[Stored data entries]
======

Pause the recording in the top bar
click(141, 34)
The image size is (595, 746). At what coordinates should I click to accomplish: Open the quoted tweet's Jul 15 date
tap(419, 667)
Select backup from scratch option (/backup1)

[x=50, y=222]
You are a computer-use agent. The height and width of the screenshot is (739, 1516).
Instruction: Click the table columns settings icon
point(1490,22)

======

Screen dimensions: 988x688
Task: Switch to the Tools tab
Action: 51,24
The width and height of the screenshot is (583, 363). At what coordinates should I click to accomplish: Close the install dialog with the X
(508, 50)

======

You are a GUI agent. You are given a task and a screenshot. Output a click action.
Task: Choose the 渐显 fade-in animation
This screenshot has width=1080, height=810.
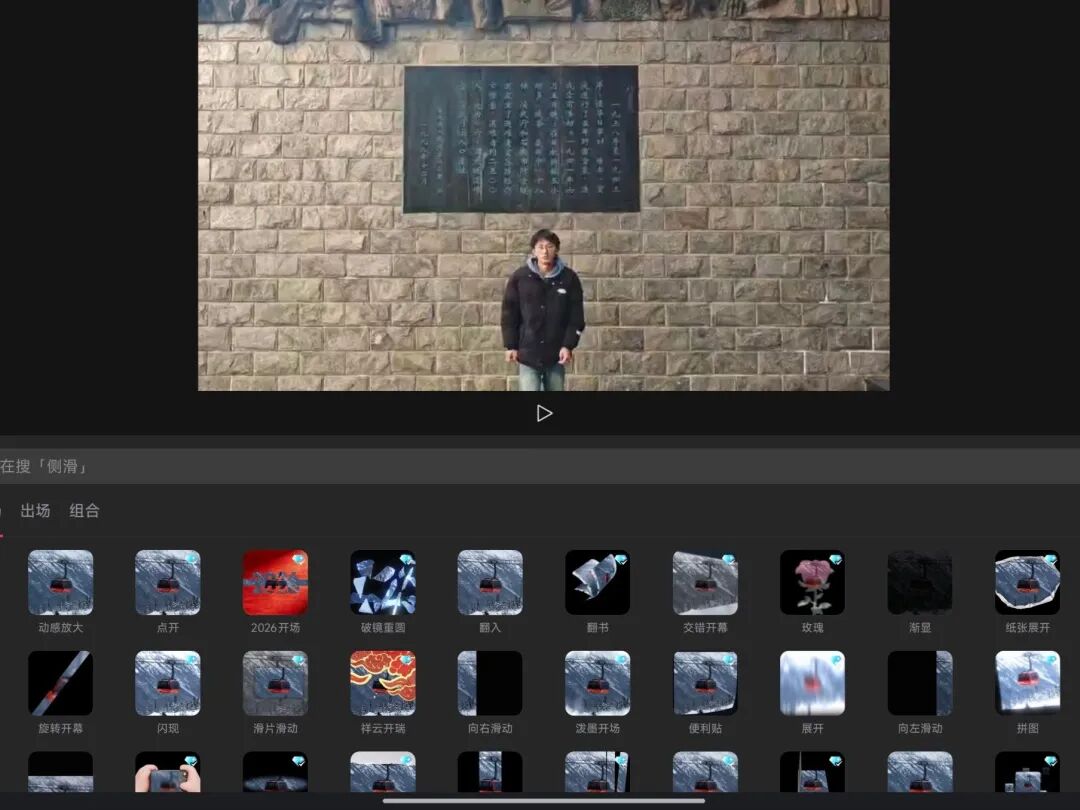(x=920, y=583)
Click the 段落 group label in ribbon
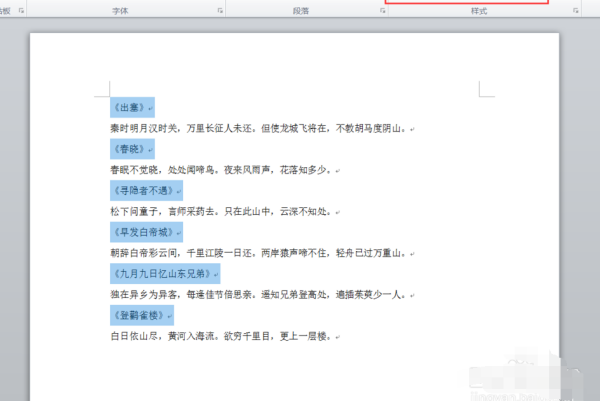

======

◆ Work task: When the word "agent" shows up in a line of the entries, pull that line out.

◆ Solution to the exercise:
You are a computer-use agent. The height and width of the screenshot is (739, 1516).
You are a GUI agent. You are given a task and a screenshot. Output a click action.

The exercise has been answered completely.